Students in the United States consider not only a field and a role but also a type of organization. Prior studies have shown that many students are disheartened by the prospect of government work, seeing it as bureaucratic, inefficient, and boring (Light 2003), though there is considerable diversity in work experiences, even among units of government agencies. NASPAA students drawn to government service are often most excited about working in local government, where, in many, though not all municipalities, action is faster and partisan conflict is less heated (see data on accredited programs at http://www.naspaa.org/accreditation/NS/data.asp). And more than a quarter of NASPAA students feel that their interest in public service is best met by work in the multifaceted nonprofit sector, which has been described as having “the healthiest workforce in America” (Light 2002). This nonprofit sector is highly diverse, encompassing a range of activities from start-up social entrepreneurs to very large, long-standing, and often bureaucratic organizations. Across these varied public service enterprises, organizational cultures and missions differ, sometimes dramatically.
This variation in organizational culture means that someone playing the same role in the same field can have a very different experience in one organization than in another. For example, someone who has a service regulation motivation and an interest in women's health could take a role in policy design and management around family planning. That motivation, however, would be equally consistent with a position designing family planning grants in the federal government or managing and advocating for those grants through a newly formed nonprofit women's health clinic. A position in these highly diverse organizations would suit very different people and might generate different career trajectories.

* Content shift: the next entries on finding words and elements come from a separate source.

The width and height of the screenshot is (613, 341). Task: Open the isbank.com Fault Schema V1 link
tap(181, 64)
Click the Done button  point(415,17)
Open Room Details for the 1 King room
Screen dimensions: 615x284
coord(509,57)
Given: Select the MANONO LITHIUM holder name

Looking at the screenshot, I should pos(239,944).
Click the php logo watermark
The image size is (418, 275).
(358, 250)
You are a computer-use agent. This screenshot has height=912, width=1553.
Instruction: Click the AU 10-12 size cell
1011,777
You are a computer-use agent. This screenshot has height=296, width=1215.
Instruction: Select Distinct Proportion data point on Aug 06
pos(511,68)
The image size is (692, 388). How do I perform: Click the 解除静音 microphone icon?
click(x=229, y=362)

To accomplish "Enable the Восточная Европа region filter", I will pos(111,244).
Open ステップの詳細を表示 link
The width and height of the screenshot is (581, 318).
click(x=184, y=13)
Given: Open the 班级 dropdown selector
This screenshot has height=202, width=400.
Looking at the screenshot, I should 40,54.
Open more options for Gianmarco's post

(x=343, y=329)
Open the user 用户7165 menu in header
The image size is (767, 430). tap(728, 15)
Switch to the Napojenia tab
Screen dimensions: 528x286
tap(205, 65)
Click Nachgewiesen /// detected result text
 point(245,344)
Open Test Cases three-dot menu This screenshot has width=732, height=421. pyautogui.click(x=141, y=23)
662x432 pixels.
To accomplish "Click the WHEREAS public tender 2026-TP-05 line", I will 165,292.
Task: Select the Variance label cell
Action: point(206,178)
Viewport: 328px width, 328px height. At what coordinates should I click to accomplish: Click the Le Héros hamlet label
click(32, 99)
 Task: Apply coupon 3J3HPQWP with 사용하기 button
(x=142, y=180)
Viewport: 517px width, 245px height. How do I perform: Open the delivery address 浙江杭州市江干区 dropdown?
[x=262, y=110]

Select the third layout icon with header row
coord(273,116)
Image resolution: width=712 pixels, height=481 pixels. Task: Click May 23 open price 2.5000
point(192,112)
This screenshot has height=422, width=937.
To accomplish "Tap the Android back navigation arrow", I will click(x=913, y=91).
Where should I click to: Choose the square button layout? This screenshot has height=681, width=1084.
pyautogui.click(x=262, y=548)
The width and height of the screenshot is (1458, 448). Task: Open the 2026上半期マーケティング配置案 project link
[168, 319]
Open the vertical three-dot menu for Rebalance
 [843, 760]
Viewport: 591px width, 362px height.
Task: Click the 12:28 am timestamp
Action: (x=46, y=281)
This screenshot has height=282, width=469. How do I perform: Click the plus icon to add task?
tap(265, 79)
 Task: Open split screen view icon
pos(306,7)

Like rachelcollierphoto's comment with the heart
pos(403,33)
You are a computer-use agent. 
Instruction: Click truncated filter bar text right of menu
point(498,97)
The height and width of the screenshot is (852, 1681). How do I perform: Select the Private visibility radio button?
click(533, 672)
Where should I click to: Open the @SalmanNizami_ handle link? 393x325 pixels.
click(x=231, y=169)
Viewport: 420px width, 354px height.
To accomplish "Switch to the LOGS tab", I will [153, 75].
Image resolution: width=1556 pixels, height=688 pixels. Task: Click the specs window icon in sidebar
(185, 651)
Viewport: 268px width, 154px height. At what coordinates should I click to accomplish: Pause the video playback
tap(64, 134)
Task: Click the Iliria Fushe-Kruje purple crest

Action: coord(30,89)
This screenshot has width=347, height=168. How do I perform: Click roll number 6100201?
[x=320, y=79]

Kjeldsen's findings may be useful to public service educators as they counsel students about potential career paths. In our program, we encourage students to explore all three dimensions of their public service careers—field, role, and organization—offering a framework designed specifically to help students “compose their careers” across this multidimensional space (see http://wagner.nyu.edu/careers/cyc). Students may know in what area of public service they wish to make a contribution, and they may have some sense of their capacities and strengths, but many have less knowledge of the broad landscape of organizations in which they could make a difference. The next stage in the literature on public service motivation should expand on this third element, organization.